Today is the Women's World Day of Prayer. It is an ecumenical movement organised and led by Christian women who gather together on the first Friday in March each year to have a service which is written by a different country each year. That country becomes the focus of the worlds prayers on the day itself, which begins as dawn breaks over the islands of Tonga in the Pacific and countinues across each continent until the last services of this special day are held back in the Pacific, on the islands of Samoa, circling the world in prayer for 36 hours. This year we are lead by the women of Chile.
Embroidered by Norma Ulloa |
The cover of the service booklet this year was designed by Norma Ulloa (picture above) who was born in Concepcion, Chile, 78 years ago. At the beginning of the 1970's, Norma joined a gorup of women who did crochet work in a workshop in a neighbouring village called Copiuleum. In 1974 a German artist from Concepcion, Rosmarie Prim, who taught a special form of embroidery, entered into a relationship with them and created the Artisans' Centre. Las Bordadoras de Copiulemu (the Embroiderers of Copiulemu) who a result of this initiative. They started embroidering on the cloth of flour bags using wood and their own needles. Rosmarie Prim taught them the method and established the condition that they were not to copy or seek inspiration in designs from magazines or advertisements. Instead they embroidered the things they saw in their daily lives.

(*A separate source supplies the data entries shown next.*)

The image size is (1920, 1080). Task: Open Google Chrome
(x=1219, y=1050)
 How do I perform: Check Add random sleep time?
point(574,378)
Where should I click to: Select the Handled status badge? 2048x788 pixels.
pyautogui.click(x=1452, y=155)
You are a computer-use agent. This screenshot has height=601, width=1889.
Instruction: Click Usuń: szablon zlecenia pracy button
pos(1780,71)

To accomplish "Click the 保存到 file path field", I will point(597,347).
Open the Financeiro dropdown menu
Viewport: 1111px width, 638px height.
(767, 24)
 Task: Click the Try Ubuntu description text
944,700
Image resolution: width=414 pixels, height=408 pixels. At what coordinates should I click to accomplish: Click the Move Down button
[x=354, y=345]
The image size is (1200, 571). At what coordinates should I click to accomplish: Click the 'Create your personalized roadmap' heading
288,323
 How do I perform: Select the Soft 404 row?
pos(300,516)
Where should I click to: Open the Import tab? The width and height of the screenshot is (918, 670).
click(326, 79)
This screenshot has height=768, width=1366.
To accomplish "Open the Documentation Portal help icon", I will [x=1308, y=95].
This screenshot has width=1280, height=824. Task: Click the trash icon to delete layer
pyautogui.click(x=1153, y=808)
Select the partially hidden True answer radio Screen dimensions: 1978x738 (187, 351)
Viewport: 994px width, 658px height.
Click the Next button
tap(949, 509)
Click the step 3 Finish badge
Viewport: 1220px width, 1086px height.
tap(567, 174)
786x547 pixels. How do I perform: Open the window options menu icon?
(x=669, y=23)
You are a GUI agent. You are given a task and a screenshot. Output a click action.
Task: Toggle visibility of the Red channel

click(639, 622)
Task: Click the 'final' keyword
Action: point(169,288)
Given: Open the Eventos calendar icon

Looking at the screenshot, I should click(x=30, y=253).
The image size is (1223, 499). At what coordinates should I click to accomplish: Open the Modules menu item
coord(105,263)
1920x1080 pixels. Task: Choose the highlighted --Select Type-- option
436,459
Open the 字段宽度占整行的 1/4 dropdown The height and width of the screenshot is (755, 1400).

Each of the embroiderers has here own style. Norma Ulloa liked simple designs using soft colours. She embroidered in all her free moments and it was always late when she went to bed. Before she started working on the Women's World Day of Prayer picture for 2011, she tried to imagine what life was like in Jesus' time, she read the bible and thought a great deal. Her idea focused around prayer and bread. She said of her work: "The upper part depicts Christ praying and healing. On the left he is praying and the apostles have fallen asleep. On the right is the healing of a lame person. The lower part is related to bread. First there is the wheat. In the centre Christ is multiplying the loaves and the fish. Finally there is the threshing with mares, a rural motif common in village life." Thinking of Christ while producing this work, she felt deep emotion and joy and as she progressed should found it got better and better.
Sadly Norma Ulloa died of heart failure shortly after the earthquake in Chile in February 2010, which struck the areas surrounding Concepcion with great force.
[Please note that the above notes were taken from the WWDP Service Book 2011, page 27.]
I hope you enjoyed reading about this different style of embroidery. I found it quite fascinating and just wanted to share it with you all.